• _Extrait fourni_:
--------------------------------

Courrier concernant l’affaire Christian « N. »

Madame la secrétaire générale,

Comme tous les agents du ministère de la Culture nous avons été destinataires, le 13 décembre, de votre message concernant le cas de Christian Nègre – nous donnons son nom puisqu’il est de notoriété publique – ancien cadre en poste au ministère de la Culture, et très brièvement (6 mois) à la direction générale de la Fonction publique, entre 2008 et 2018, poursuivi par la Justice pour de graves chefs d’accusation.

Nous ne reviendrons pas sur les faits relatés dans votre note ni sur les conséquences disciplinaires et pénales.

Nous vous remercions de la mise en place de la cellule d’écoute psychologique et de la nouvelle adresse unique coordonnée par le SRH qui toutes deux peuvent être sollicitées par des personnes extérieures au ministère, tout comme de la protection fonctionnelle offerte aux agents publics victimes dans cette affaire.

Bien que satisfaits de la mission confiée à l’Inspection Générale des Affaires Culturelles visant à proposer des procédures et dispositifs permettant d’éviter la reproduction de tels actes, nous sommes surpris de ne pas voir apparaître dans votre note une demande forte des organisations syndicales visant à comprendre comment ces faits ont pu se produire pendant aussi longtemps, et étudier les responsabilités d’une hiérarchie particulièrement défaillante, à travers une enquête approfondie dans le cadre du CHSCT (cf. communiqué intersyndical du 13 novembre dernier).

Si les agents en poste à l’époque n’étaient pas en capacité de dénoncer certains faits connus de tous, faits qui ont conduit Monsieur Nègre à renoncer, au bout de six mois à peine, à ses fonctions de sous-directeur au sein de la direction générale de la Fonction publique et à réintégrer le ministère de la Culture dans des fonctions nettement moins prestigieuses, les plus hautes autorités administratives de l’époque étaient, elles, en capacité de le faire.

La décision de réintégrer cet agent coupable de faits délictueux puis de lui donner des fonctions hiérarchiques a généré de nouvelles victimes. Et nous leur devons des éclaircissements sur les causes et les manquements qui ont eu de si graves conséquences.

Nous ne manquerons pas, par tous les moyens possibles, d’obtenir des réponses à nos questions et à celles, d’autant plus légitimes, que se posent les victimes de cette affaire dramatique.

Vous pouvez compter sur notre engagement individuel et collectif.

--------------------------------

Entrées extraites d'une collection

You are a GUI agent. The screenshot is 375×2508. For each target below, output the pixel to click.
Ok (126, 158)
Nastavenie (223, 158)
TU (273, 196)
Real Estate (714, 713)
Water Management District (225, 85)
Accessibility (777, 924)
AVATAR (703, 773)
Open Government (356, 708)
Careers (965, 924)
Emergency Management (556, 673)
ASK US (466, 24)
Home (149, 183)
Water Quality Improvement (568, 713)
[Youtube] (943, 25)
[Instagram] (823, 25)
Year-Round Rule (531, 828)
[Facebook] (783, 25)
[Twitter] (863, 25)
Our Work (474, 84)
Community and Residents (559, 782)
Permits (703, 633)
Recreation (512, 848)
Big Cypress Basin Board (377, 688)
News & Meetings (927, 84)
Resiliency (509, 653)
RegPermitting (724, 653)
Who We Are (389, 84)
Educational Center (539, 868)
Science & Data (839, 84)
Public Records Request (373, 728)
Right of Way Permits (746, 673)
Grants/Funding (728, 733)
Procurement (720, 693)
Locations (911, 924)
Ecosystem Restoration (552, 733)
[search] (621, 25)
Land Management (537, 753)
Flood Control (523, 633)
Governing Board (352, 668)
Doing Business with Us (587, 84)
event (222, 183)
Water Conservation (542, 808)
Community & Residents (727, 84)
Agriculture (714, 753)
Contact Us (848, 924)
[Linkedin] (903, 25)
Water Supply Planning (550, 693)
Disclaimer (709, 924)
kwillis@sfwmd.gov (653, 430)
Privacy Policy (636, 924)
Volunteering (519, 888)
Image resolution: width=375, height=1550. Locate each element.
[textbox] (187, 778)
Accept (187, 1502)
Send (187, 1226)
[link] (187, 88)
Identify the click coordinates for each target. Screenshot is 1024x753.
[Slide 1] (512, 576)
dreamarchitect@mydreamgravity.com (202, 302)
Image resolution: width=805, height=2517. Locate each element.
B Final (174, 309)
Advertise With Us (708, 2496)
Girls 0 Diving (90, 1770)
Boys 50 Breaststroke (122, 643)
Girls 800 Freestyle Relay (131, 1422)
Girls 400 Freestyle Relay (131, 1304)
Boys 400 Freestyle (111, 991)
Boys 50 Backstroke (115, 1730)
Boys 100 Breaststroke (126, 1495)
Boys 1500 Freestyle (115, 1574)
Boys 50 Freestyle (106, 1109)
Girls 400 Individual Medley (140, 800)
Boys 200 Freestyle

--------------------------------

• _Consignes_:
- a) Recopiez, s'il vous plaît, le passage de la lettre qui commence par les mots contenant « Madame la secrétaire » et se termine par « graves chefs d’accusation. ».
- b) D'après la lettre, combien de temps Christian Nègre a-t-il exercé ses fonctions à la direction générale de la Fonction publique ?
- c) Expliquez, en vous appuyant sur la lettre, pourquoi les signataires estiment devoir des éclaircissements aux nouvelles victimes.
Ces entrées forment un matériau distinct de la lettre.

• _Corrigé de l'exercice_:
- a)
Madame la secrétaire générale,

Comme tous les agents du ministère de la Culture nous avons été destinataires, le 13 décembre, de votre message concernant le cas de Christian Nègre – nous donnons son nom puisqu’il est de notoriété publique – ancien cadre en poste au ministère de la Culture, et très brièvement (6 mois) à la direction générale de la Fonction publique, entre 2008 et 2018, poursuivi par la Justice pour de graves chefs d’accusation.

- b) Six mois à peine.

- c) La décision de réintégrer cet agent coupable de faits délictueux, puis de lui confier des fonctions hiérarchiques, a généré de nouvelles victimes. Les signataires considèrent donc leur devoir des éclaircissements sur les causes et les manquements qui ont eu de si graves conséquences.